[Element and text location data]
-- Start --
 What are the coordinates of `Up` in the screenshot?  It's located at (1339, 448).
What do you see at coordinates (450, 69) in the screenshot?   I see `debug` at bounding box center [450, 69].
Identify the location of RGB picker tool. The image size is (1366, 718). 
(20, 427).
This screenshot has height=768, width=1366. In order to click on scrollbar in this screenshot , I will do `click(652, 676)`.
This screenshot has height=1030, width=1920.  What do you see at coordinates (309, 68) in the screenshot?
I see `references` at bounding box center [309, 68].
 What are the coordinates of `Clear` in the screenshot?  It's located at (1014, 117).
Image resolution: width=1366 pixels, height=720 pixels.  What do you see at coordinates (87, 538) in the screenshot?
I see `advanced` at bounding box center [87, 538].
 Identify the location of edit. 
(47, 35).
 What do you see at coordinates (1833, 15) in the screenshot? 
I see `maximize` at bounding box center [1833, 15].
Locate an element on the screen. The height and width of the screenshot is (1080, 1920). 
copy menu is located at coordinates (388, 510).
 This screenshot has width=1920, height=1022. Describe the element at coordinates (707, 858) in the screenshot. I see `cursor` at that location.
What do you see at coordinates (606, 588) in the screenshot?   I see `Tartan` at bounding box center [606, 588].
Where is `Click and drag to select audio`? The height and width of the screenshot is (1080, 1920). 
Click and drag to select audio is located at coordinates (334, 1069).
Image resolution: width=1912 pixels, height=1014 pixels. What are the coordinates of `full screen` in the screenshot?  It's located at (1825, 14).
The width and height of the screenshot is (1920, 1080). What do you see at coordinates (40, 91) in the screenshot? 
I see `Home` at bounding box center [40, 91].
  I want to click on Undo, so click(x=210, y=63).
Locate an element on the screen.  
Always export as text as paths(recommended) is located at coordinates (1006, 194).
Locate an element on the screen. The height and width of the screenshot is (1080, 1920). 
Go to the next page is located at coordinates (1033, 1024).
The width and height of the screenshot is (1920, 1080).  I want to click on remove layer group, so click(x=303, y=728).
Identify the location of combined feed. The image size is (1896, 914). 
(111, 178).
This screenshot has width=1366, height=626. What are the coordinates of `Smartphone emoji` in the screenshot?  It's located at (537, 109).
-- End --
TO DO: Render the lines above as a numbered list, omitting any blank lines.

SOLUTION TO THE EXERCISE:
1.  What are the coordinates of `Up` in the screenshot?  It's located at (1339, 448).
2. What do you see at coordinates (450, 69) in the screenshot?   I see `debug` at bounding box center [450, 69].
3. Identify the location of RGB picker tool. The image size is (1366, 718). 
4. (20, 427).
5. This screenshot has height=768, width=1366. In order to click on scrollbar in this screenshot , I will do `click(652, 676)`.
6. This screenshot has height=1030, width=1920.  What do you see at coordinates (309, 68) in the screenshot?
7. I see `references` at bounding box center [309, 68].
8.  What are the coordinates of `Clear` in the screenshot?  It's located at (1014, 117).
9. Image resolution: width=1366 pixels, height=720 pixels.  What do you see at coordinates (87, 538) in the screenshot?
10. I see `advanced` at bounding box center [87, 538].
11.  Identify the location of edit. 
12. (47, 35).
13.  What do you see at coordinates (1833, 15) in the screenshot? 
14. I see `maximize` at bounding box center [1833, 15].
15. Locate an element on the screen. The height and width of the screenshot is (1080, 1920). 
16. copy menu is located at coordinates (388, 510).
17.  This screenshot has width=1920, height=1022. Describe the element at coordinates (707, 858) in the screenshot. I see `cursor` at that location.
18. What do you see at coordinates (606, 588) in the screenshot?   I see `Tartan` at bounding box center [606, 588].
19. Where is `Click and drag to select audio`? The height and width of the screenshot is (1080, 1920). 
20. Click and drag to select audio is located at coordinates (334, 1069).
21. Image resolution: width=1912 pixels, height=1014 pixels. What are the coordinates of `full screen` in the screenshot?  It's located at (1825, 14).
22. The width and height of the screenshot is (1920, 1080). What do you see at coordinates (40, 91) in the screenshot? 
23. I see `Home` at bounding box center [40, 91].
24.   I want to click on Undo, so click(x=210, y=63).
25. Locate an element on the screen.  
26. Always export as text as paths(recommended) is located at coordinates (1006, 194).
27. Locate an element on the screen. The height and width of the screenshot is (1080, 1920). 
28. Go to the next page is located at coordinates (1033, 1024).
29. The width and height of the screenshot is (1920, 1080).  I want to click on remove layer group, so click(x=303, y=728).
30. Identify the location of combined feed. The image size is (1896, 914). 
31. (111, 178).
32. This screenshot has width=1366, height=626. What are the coordinates of `Smartphone emoji` in the screenshot?  It's located at (537, 109).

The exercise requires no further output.